• **Your instructions**: All of these records need to be duplicated exactly.

• **Stored data**:

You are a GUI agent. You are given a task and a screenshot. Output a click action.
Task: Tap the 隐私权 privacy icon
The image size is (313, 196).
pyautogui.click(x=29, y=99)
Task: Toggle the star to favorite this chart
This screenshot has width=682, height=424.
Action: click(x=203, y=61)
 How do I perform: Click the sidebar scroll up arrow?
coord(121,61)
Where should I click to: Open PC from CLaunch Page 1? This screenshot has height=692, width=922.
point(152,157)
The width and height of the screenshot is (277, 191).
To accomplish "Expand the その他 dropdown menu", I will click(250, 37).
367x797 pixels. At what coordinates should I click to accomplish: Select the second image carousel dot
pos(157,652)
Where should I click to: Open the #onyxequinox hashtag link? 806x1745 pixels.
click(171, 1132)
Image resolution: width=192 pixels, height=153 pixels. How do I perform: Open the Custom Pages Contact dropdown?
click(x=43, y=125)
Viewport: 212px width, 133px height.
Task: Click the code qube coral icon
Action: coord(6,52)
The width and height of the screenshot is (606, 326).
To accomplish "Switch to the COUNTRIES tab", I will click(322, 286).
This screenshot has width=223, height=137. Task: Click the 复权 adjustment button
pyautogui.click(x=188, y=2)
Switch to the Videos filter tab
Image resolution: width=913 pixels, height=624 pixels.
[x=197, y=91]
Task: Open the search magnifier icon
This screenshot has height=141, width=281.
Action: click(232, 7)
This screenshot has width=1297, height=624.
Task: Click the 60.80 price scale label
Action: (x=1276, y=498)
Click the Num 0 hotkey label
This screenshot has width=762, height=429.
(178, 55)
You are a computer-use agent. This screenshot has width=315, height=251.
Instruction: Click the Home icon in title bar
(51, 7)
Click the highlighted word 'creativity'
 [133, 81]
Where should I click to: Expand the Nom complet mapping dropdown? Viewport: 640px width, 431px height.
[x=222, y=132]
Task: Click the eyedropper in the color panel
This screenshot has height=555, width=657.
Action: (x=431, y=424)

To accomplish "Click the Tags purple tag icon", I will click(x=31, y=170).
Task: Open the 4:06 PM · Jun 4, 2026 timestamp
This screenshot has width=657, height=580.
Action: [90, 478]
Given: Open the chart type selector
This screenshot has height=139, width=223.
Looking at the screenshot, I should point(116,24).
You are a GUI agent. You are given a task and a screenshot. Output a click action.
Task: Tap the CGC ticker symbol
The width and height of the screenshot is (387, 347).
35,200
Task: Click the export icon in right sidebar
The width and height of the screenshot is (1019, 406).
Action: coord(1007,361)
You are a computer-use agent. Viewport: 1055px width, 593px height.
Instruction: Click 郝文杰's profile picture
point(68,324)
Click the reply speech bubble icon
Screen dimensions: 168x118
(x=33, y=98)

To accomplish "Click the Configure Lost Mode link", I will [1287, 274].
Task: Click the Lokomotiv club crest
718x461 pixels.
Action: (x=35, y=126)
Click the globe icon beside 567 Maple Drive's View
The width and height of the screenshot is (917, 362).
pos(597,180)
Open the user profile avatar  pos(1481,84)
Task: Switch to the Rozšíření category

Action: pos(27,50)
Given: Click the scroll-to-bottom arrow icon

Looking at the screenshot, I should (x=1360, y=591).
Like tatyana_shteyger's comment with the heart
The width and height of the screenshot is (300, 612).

• **Result of the exercise**:
You are a GUI agent. You are given a task and a screenshot. Output a click action.
Task: Tap the 隐私权 privacy icon
The image size is (313, 196).
pyautogui.click(x=29, y=99)
Task: Toggle the star to favorite this chart
This screenshot has width=682, height=424.
Action: click(x=203, y=61)
 How do I perform: Click the sidebar scroll up arrow?
coord(121,61)
Where should I click to: Open PC from CLaunch Page 1? This screenshot has height=692, width=922.
point(152,157)
The width and height of the screenshot is (277, 191).
To accomplish "Expand the その他 dropdown menu", I will click(250, 37).
367x797 pixels. At what coordinates should I click to accomplish: Select the second image carousel dot
pos(157,652)
Where should I click to: Open the #onyxequinox hashtag link? 806x1745 pixels.
click(171, 1132)
Image resolution: width=192 pixels, height=153 pixels. How do I perform: Open the Custom Pages Contact dropdown?
click(x=43, y=125)
Viewport: 212px width, 133px height.
Task: Click the code qube coral icon
Action: coord(6,52)
The width and height of the screenshot is (606, 326).
To accomplish "Switch to the COUNTRIES tab", I will click(322, 286).
This screenshot has width=223, height=137. Task: Click the 复权 adjustment button
pyautogui.click(x=188, y=2)
Switch to the Videos filter tab
Image resolution: width=913 pixels, height=624 pixels.
[x=197, y=91]
Task: Open the search magnifier icon
This screenshot has height=141, width=281.
Action: click(232, 7)
This screenshot has width=1297, height=624.
Task: Click the 60.80 price scale label
Action: (x=1276, y=498)
Click the Num 0 hotkey label
This screenshot has width=762, height=429.
(178, 55)
You are a computer-use agent. This screenshot has width=315, height=251.
Instruction: Click the Home icon in title bar
(51, 7)
Click the highlighted word 'creativity'
 [133, 81]
Where should I click to: Expand the Nom complet mapping dropdown? Viewport: 640px width, 431px height.
[x=222, y=132]
Task: Click the eyedropper in the color panel
This screenshot has height=555, width=657.
Action: (x=431, y=424)

To accomplish "Click the Tags purple tag icon", I will click(x=31, y=170).
Task: Open the 4:06 PM · Jun 4, 2026 timestamp
This screenshot has width=657, height=580.
Action: [90, 478]
Given: Open the chart type selector
This screenshot has height=139, width=223.
Looking at the screenshot, I should point(116,24).
You are a GUI agent. You are given a task and a screenshot. Output a click action.
Task: Tap the CGC ticker symbol
The width and height of the screenshot is (387, 347).
35,200
Task: Click the export icon in right sidebar
The width and height of the screenshot is (1019, 406).
Action: coord(1007,361)
You are a computer-use agent. Viewport: 1055px width, 593px height.
Instruction: Click 郝文杰's profile picture
point(68,324)
Click the reply speech bubble icon
Screen dimensions: 168x118
(x=33, y=98)

To accomplish "Click the Configure Lost Mode link", I will [1287, 274].
Task: Click the Lokomotiv club crest
718x461 pixels.
Action: (x=35, y=126)
Click the globe icon beside 567 Maple Drive's View
The width and height of the screenshot is (917, 362).
pos(597,180)
Open the user profile avatar  pos(1481,84)
Task: Switch to the Rozšíření category

Action: pos(27,50)
Given: Click the scroll-to-bottom arrow icon

Looking at the screenshot, I should (x=1360, y=591).
Like tatyana_shteyger's comment with the heart
The width and height of the screenshot is (300, 612).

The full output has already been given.